21
Stonehenge
Charlie couldn’t contain his laughter, but he had the good grace to turn away from her until it was under control. Once he calmed himself, he faced her again. “I’m sorry. I know the best ideas come from brainstorming. It’s just that you caught me off-guard with that.” He indicated the clamshell she still held. “My mom used the same brand.”
Salem snapped it closed and shoved it in her purse. The tips of her ears grew hot. She swiveled and walked toward the nearest opening. She didn’t really have a destination other than away.
“Salem, I’m sorry! Don’t be like that. I shouldn’t have laughed.”
She was mad at herself for saying her stupid theory out loud. And now a guard was walking toward them. Their time was up. She had wasted their precious access talking. Glancing around, she sighed. It wouldn’t have mattered if they’d had all the time in the world. She didn’t have any idea what she was looking for. At least she’d gotten photos.
“No luck?” The guard, a different one, a female in her early sixties, asked as Salem exited through the same trilithon she’d entered.
“No, but thank you for letting us in.” The gray of the sky darkened. A possible storm.
Charlie was still trying to catch up with Salem.
“If you’re motoring back to London, you’ll want to leave soon, avoid congestion hour over lunch,” the guard said. “I take the train back to Piccadilly, near my house, but I saw you have a car.”
“Thanks,” Salem said. Charlie reached her side. They walked toward the private parking lot, heads lowered in misery.
The guard called after them. “You might want to pop in the visitor’s center if you haven’t yet. You can’t see it from here, but it’s only a short tram ride. You’ll find some pottery, jewelry, animal bones, the like, all from this site.”
“Thank you,” Salem said over her shoulder.
Charlie walked alongside her, keeping his distance. “You mean it, yeah? It’s a good idea. We’ll check out the center. I haven’t been since they built the new one.”
The need to save Mercy outweighed Salem’s shame by a long shot. She nodded curtly, then realized it served no one for her to ignore him. “If they have a museum, or information on the structure, we might be able to find where they could hide a code in a way we couldn’t see standing inside of it.”
“That’s right, now!” Charlie was visibly pleased. “I’m sorry again for that bit back there. It was dumb. Why couldn’t women have had input into Stonehenge? Pre-agricultural societies had less gender stratification, and a woman’s cycle would certainly have appeared mystical to a people without an understanding of anatomy. Maybe you are right about what the henge was built to represent. What do I know?”
“Sounds like we’ll have a better idea once we get inside,” Salem said.

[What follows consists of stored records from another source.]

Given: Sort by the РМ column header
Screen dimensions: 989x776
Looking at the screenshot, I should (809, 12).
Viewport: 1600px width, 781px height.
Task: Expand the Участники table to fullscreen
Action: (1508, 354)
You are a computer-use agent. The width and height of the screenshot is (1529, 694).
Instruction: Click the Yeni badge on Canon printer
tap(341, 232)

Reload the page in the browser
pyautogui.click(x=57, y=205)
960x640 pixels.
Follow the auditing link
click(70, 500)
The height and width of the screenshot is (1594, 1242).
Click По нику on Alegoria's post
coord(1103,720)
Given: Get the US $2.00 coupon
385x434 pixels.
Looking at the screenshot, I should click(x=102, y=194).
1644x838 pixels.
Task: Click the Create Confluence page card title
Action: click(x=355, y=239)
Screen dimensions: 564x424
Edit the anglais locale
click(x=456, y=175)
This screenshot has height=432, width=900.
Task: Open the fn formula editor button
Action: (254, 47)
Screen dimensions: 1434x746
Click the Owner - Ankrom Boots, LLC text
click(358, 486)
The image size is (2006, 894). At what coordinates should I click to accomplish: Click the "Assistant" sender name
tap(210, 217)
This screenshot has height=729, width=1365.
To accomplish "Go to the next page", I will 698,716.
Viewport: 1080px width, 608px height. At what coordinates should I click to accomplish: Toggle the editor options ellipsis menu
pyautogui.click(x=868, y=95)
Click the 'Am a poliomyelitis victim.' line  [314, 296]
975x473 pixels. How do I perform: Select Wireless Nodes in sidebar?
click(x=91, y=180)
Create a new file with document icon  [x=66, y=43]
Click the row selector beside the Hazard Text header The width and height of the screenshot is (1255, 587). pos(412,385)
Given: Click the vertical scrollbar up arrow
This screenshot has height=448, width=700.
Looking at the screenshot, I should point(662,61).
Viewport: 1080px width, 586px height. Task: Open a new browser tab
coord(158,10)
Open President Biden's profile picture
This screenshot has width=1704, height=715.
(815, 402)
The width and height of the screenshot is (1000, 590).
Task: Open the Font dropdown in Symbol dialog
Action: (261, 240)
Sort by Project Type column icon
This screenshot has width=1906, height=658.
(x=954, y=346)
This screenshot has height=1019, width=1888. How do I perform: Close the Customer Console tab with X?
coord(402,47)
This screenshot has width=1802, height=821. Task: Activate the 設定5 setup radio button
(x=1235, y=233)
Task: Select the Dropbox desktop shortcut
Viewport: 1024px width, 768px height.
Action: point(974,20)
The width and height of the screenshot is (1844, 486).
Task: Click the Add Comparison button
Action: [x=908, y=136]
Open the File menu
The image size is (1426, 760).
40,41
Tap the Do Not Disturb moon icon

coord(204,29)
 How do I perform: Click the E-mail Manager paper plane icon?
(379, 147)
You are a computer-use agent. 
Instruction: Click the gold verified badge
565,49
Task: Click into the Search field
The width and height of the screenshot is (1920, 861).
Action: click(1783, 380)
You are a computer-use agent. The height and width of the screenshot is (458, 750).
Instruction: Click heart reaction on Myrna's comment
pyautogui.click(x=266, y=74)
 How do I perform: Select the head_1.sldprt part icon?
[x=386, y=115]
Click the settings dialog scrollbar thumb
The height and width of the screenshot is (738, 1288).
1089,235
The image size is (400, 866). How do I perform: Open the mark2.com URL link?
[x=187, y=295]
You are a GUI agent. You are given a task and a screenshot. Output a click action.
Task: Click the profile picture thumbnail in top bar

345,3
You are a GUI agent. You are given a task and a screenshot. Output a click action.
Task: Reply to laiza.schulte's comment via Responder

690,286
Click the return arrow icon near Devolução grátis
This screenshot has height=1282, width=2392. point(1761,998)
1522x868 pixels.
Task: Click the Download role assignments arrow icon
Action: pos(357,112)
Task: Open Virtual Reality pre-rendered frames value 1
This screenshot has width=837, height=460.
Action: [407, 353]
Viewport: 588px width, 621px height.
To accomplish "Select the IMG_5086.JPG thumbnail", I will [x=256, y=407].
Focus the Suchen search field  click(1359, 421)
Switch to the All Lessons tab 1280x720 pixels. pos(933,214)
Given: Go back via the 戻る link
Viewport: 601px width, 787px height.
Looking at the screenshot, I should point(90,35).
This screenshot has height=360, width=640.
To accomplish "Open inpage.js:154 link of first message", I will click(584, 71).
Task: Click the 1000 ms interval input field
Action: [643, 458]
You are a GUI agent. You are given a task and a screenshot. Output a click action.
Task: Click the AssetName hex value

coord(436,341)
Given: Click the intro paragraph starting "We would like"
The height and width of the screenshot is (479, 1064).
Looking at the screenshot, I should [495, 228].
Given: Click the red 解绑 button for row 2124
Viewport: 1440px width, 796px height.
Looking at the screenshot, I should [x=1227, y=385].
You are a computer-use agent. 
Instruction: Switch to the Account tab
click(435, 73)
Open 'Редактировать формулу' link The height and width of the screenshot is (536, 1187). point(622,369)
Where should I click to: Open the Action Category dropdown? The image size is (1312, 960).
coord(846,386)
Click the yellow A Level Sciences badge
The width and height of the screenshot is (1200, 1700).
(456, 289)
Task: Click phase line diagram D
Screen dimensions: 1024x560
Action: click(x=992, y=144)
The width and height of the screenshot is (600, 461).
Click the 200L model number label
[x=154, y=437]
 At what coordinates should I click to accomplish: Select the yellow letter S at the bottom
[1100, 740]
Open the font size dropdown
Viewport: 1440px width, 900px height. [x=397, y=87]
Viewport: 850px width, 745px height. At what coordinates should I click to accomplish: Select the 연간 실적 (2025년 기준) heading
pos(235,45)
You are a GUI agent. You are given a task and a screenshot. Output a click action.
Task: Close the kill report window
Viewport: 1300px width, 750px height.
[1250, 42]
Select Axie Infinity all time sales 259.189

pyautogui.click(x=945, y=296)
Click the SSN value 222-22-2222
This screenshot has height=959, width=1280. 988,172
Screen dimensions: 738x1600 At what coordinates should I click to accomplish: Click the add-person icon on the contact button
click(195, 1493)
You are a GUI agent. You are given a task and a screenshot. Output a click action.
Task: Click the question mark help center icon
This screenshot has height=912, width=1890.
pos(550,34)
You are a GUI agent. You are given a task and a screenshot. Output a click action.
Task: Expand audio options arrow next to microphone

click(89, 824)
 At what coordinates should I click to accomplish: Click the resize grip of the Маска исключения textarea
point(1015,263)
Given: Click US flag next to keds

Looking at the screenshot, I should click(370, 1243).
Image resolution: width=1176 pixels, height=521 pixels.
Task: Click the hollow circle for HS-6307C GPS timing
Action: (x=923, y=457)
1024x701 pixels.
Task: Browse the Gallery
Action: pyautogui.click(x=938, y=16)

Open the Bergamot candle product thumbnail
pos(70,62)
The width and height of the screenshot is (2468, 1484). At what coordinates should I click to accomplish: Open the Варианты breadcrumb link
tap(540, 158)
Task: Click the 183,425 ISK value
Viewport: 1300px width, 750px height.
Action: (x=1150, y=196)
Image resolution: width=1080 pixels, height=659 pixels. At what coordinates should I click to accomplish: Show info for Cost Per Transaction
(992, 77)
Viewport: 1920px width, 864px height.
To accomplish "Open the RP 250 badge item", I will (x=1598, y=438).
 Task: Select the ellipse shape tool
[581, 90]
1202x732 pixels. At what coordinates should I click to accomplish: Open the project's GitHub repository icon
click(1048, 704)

“Certainly.” A new wave of Stonehenge arcana spilled from his mouth, stories of the explorers who’d discovered the stone, the men who’d come to measure it. The more he talked, the more Salem moved from her shame and toward a hunch. There was something inherently feminine about the site. Having Charlie laugh at the possibility had strengthened her belief in it.
They boarded the tram that would deliver them to the visitor’s center, Charlie still talking. She studied the monument as they pulled away. The feminine wasn’t obvious, but it was whispered in the way the stones rode the land and seemed to interact with the curves of the hill and the stain of the poppies. She felt it somewhere low in her hips, but her brain wouldn’t let her see it. It was programmed for data, facts, and codes.
“Here’s the plan,” Salem said, interrupting Charlie. She kept her voice pitched low even though their fellow passengers appeared deep in conversation. “With the Beale train, the codes were hidden by women throughout history. We’re going to look for the same thing here, for any evidence of women being connected to Stonehenge, and we’re going to follow it no matter how stupid it seems.”
“Salem.” Charlie stopped her by squeezing her shoulder. “I don’t think the feminine is stupid. I—” He glanced around, studying their fellow passengers. He must have seen something he didn’t like because he dropped his arm and shifted the conversation. “You tell me what to do,” he finished. “I swear I’ll do it, no questions asked. Let’s find your girl.”